Military & Veterans Life

Cover Story: Pearl Harbor Perspective, December 7, 1941

Pearl Harbor

U.S. Navy Radioman Joseph J. Ryan remembered December 7, 1941 well.  The Sunday promised to be a good one for a game of golf, but it was not to be.  Instead, from Ryan’s perspective, along with many other members of the American Armed forces, the day was best characterized by the battle cry “Remember Pearl Harbor.”  

Why?  Because, as then President Franklin D. Roosevelt addressed the U.S. Congress the next day asking it to declare war on Japan he called it a “Day that will live in Infamy.”  The Japanese empire had launched a devastating surprise attack on ships of the U.S. Pacific Fleet and aircraft of both the Navy and Army provoking a response that soon resonated with words from the song “Praise the Lord and Pass the Ammunition.” 
Ryan had a front seat when the Japanese attacked in two massive waves.  Having joined the Navy barely a year before in New York City, he had gone through sixteen weeks of radio school at San Diego Naval Base when he was assigned to the USS Antares, a non-combatant vessel serving as the flag, or command, ship for the fleet’s oil tankers.  

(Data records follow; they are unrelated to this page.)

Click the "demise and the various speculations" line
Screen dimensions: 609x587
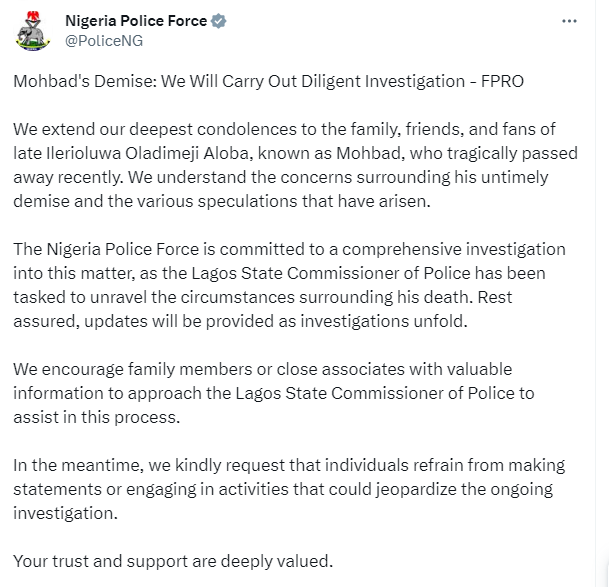click(x=222, y=201)
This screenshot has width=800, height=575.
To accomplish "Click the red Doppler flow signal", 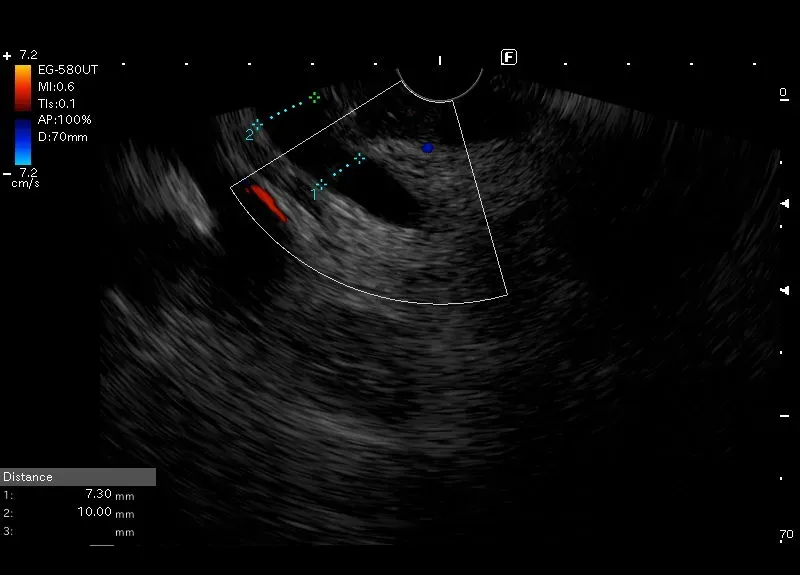I will pyautogui.click(x=268, y=200).
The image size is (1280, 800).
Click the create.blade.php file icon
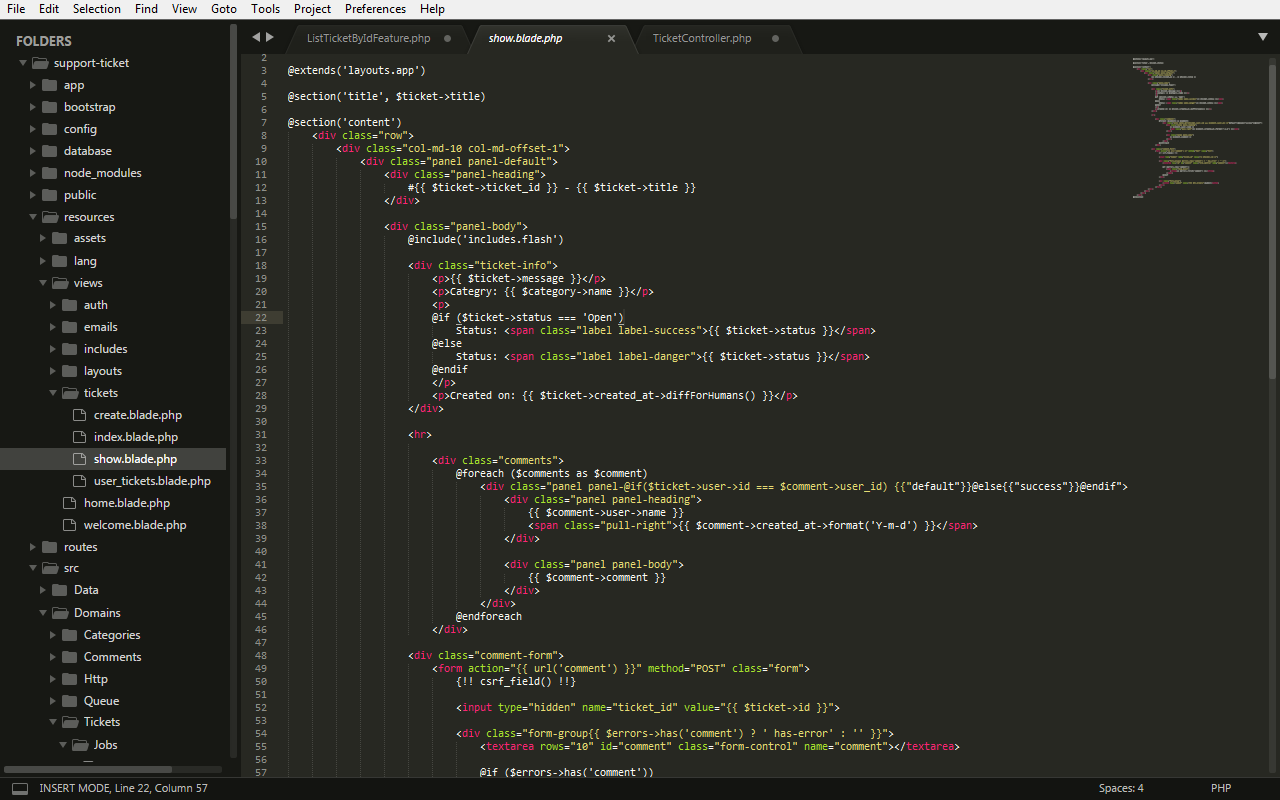tap(80, 415)
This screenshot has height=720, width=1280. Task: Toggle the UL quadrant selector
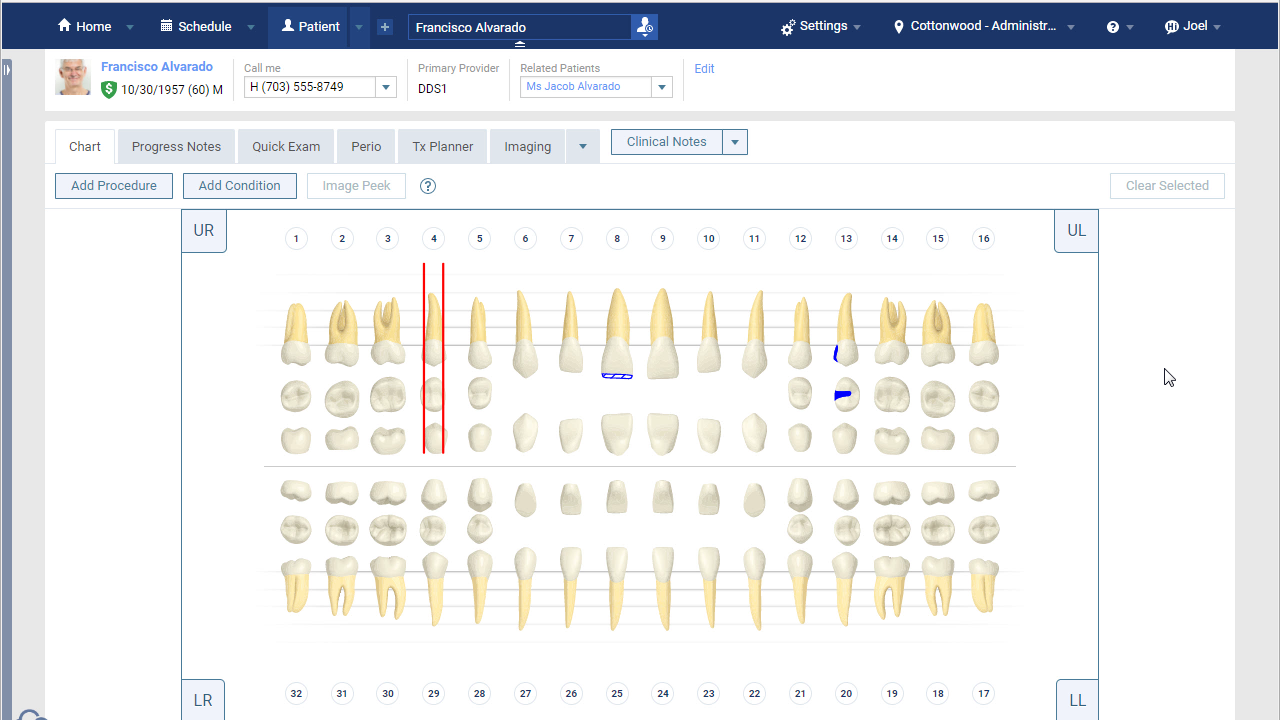click(1076, 231)
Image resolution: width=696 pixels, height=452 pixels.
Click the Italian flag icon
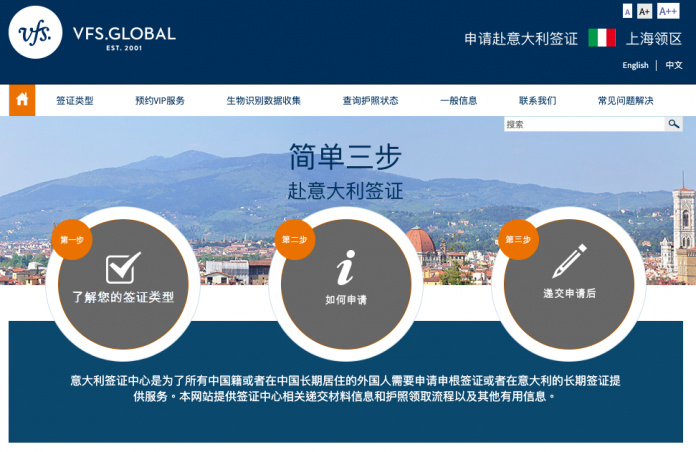click(x=601, y=39)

On that fateful day in December the Antares was at sea, but Ryan wasn’t.  Instead he had been temporarily detached from the ship and was working on the refurbishing of a small boat called a captain’s gig.  He and three fellow sailors had just finished the work the day before the Japanese attack and were awaiting the arrival of their ship on that Sunday.  He never served on the ship again but he saw lots of action as the small crew of the gig worked frantically in the lull between the two Japanese air assaults to rescue sailors from the battleship U.S.S. Nevada (pictured above) which was attacked as it sought to leave Pearl Harbor and sail into the open sea.  Thus, he gained a first hand perspective of the damage the Japanese torpedo bombs wrought on the ships docked at the naval base.

To this day the controversy swirls around why the U.S. Navy and Army Air Corps suffered such grievous losses.  The toll in battleships sunk or badly damaged amounted to eight with other ships also being lost.  The U.S.S. Arizona today lays asleep off Ford Island at Pearl Harbor as a memorial to the hundreds of sailors entombed in the ship.  Some 2,403 servicemen were killed with the Navy taking the brunt of the losses.  188 planes were destroyed and 159 other damaged.  Both the overall commander of the Navy on Hawaii, Admiral Husband E. Kimmel, and the Army, Lieutenant General Walter C. Short, were relieved, their careers destroyed.  

Numerous investigations followed but neither flag officer was offered a court martial or military trial.  Culpability is still a matter of discussion.

One of the many major arguments concerning the surprise attack and its success is that the American commands were unprepared to repel a Japanese assault.  But what is often overlooked is that the Navy and Army were in many instances actually well prepared for combat as they had anticipated it.  The Army had two combat infantry divisions stationed in the islands and elements were prepared to fight Japanese marine or army forces trying to come ashore.  The Japanese, however, had no intention of invading the Hawaiian Islands.  The Army Air Corps was on the alert to deal with saboteurs and prepared to protect its aircraft from insider attack.  It had lined up the planes in orderly rows so as to thwart such an attempt.  But the preparatory measures, instead, made it easy for the attackers to systematically destroy the grounded aircraft from the air.  The Navy’s battleships, primary targets, were prepared to go to sea, having had their fuel bunkers filled and with sufficient ships’ complements present for duty -- as demonstrated by the U.S.S. Nevada -- to allow many ships to be able to get under way. 

Ryan was as surprised as everyone else on that fateful day.  Before manning the captain’s gig, he was standing dockside chewing on an apple.  That did not last long as he shortly gained a grim perspective of the desperate situation in the Pearl Harbor naval base and went into action.  It was a perspective he committed to memory and often expressed when in later years he also raised the battle cry  “Remember Pearl Harbor.”

Editor’s note: Brig. General  (Ret.) Raymond E. Bell, Jr., PhD, is a writer and noted for his breadth of publications that includes more than 300 pieces covering a wide variety of World War II historical events and current military subjects.